Superposition, Entanglement and Reversibility

A quantum computer is a device that leverages specific properties described by quantum mechanics to perform computation.

The Superposition Principle: The linear combination of two or more state vectors is another state vector in the same Hilbert space and describes another state of the system.

Superposition

A qubit, is a building block of quantum computers. Here we show how a property of an electron - namely spin - can be used to represent a one or zero of a qubit.

Pair of electrons with a spin labeled 1 and 0. Ref[1]

We take two of these states and labeled them as the canonical one and zero for qubits.
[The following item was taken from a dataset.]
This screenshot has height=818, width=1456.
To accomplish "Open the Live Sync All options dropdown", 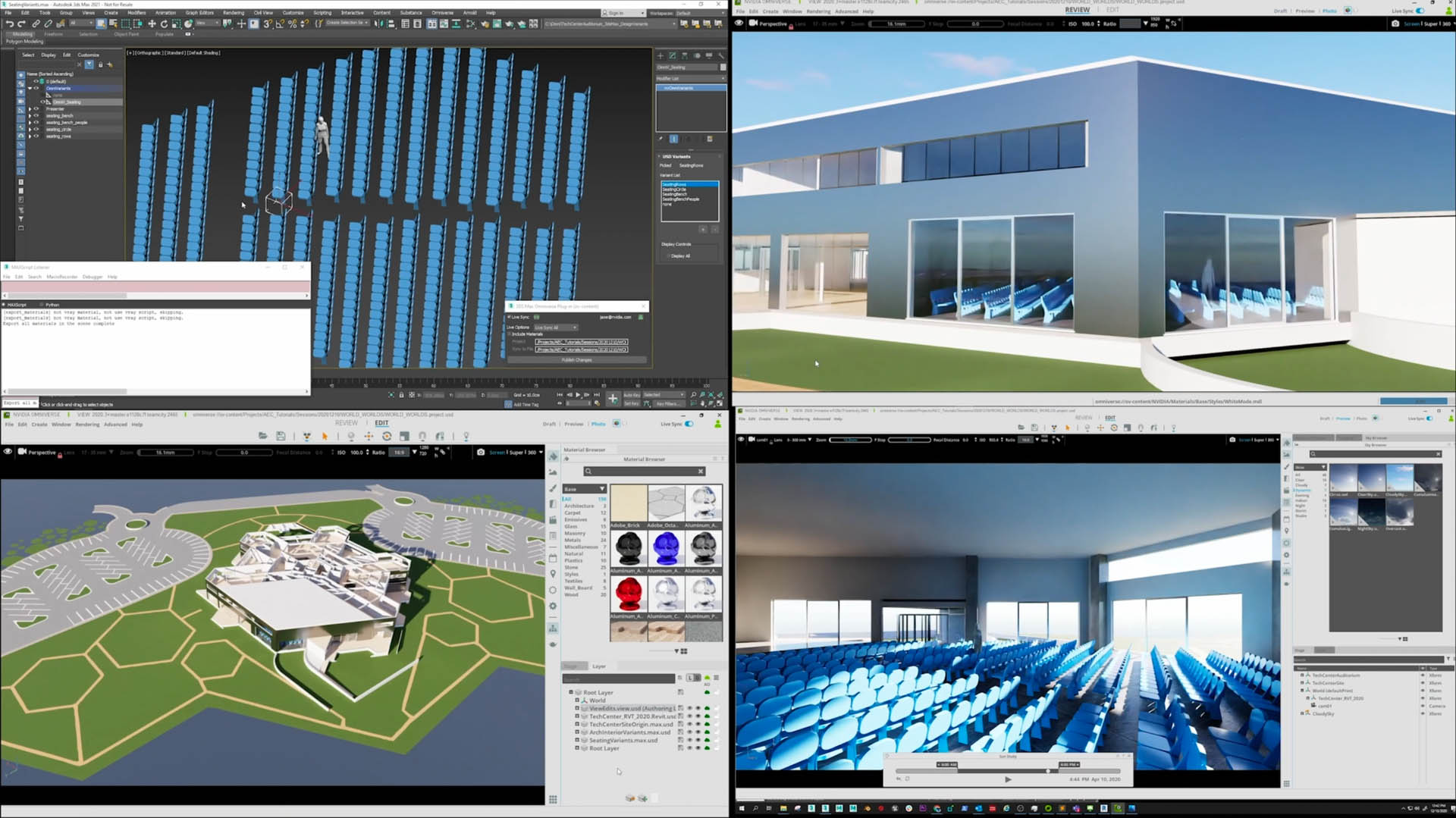I will pos(556,328).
Zero and one states. Ref[1]

As you can see, the zero and one states are just vectors on the $x$ and $y$ axes with a length of one unit each.

If we have a system that can take on one of two discrete state when measured, we can represent the two states in Dirac notation as $|0\rangle$ and $|1\rangle$ . We can then represent a superposition of states as a linear combination of these states, such as

$\psi\rangle = \alpha|0\rangle + \beta|1\rangle = \frac{1}{\sqrt{2}}|0\rangle + \frac{1}{\sqrt{2}}|1\rangle.$

In fact, when we measured it for a zero or one, $|\alpha|$ would give us the probability of getting a $0$ , and $|\beta|$ would give us the probability of getting a $1$ .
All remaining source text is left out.